Despite this, we can't help rooting for her as Nile's involvement in her life seems to bring all manner of jeopardy and danger. It starts innocently enough with Nile hiring a construction company to build a jogging track in some nearby woods, Nile and Nina's noisy alarm keeping Aggie awake at night, or their even noisier, and more threatening looking, dogs doing much the same.
When Aggie gets a visit from drunk FBI agent Brian Abbott (David Lyons) in the middle of the night she starts to realise that this story, the one she's about to write about, goes far deeper and that, it seems, is the main problem with The Beast In Me. Because it's Netflix they have too many episodes. Eight, all nearly an hour long. It starts well and it ends well but there's a lot of flab in the middle.
Some of the supposedly tense scenes are not as tense as they should be (though there's an absolute chill up the back jump scare that arrives in a "the call is coming from inside the house" fashion) and some of the acting (specifically that of Rhys) is hammy as fuck. Seemingly intentionally so.
It all comes good in the end though so it's worth hanging on through the longueurs to get there. There are riots, extreme drunken behaviour, bad actors with very precise agendas, knives, elephants at parties, hyperrealism, weaponised canines, property porn, a glut of nosebag (even some cartel members), bloodied bandages, close ups of human mouths, hacking, and pistol whipping and there are decent supporting performances from the likes of Tim Guinee (as Nile's uncle Rick who sometimes goes under the name Wrecking Ball), Aleyse Shannon (Olivia Benitez, a councillor who is campaigning against one of Nile's real estate projects), Deirdre O'Connell (as Carol, Aggie's agent, friend, and confidante - useful for exposition), and Hettienne Park as Erika, another FBI agent who just happens to be having an affair with Brian Abbott.
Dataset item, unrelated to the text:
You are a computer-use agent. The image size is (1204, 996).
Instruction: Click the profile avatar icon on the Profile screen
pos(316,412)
There's some decent music (Wings' Let 'Em In, Talking Heads, Pixies, Bowie, and Karl Denver's Wimoweh) and there's an impending sense, nearly all the way through, that something really bad is about to happen. Everyone is suspicious of everyone else nearly all the time. The rich person's world looks to be one full of paranoia and double crossing as much as it is one of expensive meals and luxurious homes.
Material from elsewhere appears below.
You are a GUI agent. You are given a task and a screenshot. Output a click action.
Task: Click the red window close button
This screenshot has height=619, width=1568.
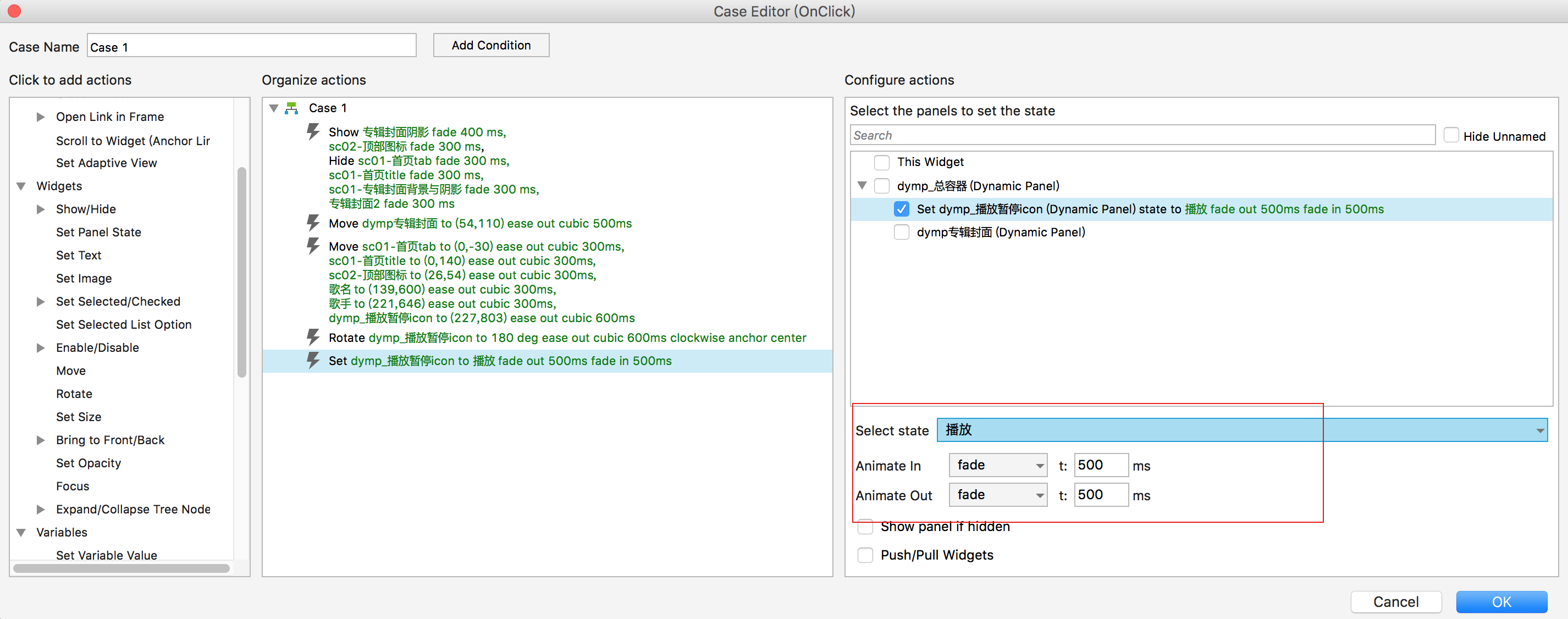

The Beast In Me doesn't quite work as a whodunnit and it doesn't quite work as a satire on the excesses of the megarich but despite all that it is, after a fashion, a very enjoyable watch which is best taken as a good old fashioned thriller. I'm not sure that's what the makers intended but it's what they've delivered and that's good enough. But then I liked Al Pacino and Ellen Barkin in Sea of Love.